Article ID: | iaor20071134 |
Country: | United States |
Volume: | 17 |
Issue: | 5 |
Start Page Number: | 598 |
End Page Number: | 618 |
Publication Date: | Sep 2006 |
Journal: | Organization Science |
Authors: | Carley Kathleen M., Lin Zhiang (John), Zhao Xia, Ismail Kiran M. |
Organizations are occasionally faced with technology-based and accident-triggered crises that may cause costly disasters if not handled properly. Questions arise: How should organizations, with their complex processes and human involvement, be designed if they are to perform well in such crises? Would organizations benefit from structural changes during crises? From a neo-information processing perspective that views organizations as composed of cognitively restricted, socially situated, and task-oriented actors, we argue that the causes and consequences of crises may be better understood through the systematic examination of both environmental and organizational factors.
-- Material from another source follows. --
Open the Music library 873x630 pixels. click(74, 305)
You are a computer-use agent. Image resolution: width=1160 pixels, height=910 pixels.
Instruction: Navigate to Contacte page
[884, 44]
We address our research questions using a rather unique approach: a matched analysis of 80 real organizational cases and 80 computer-simulated organizations. The findings show that a crisis can present critical challenges to organizational performance both externally and internally, and that there is no design guarantee that a high-performing organization will continue to perform well during a crisis situation. In addition, when organizations restructure to adapt to crisis situations, they often face the serious challenges of having to understand not only the external environment, but also organizational design traps.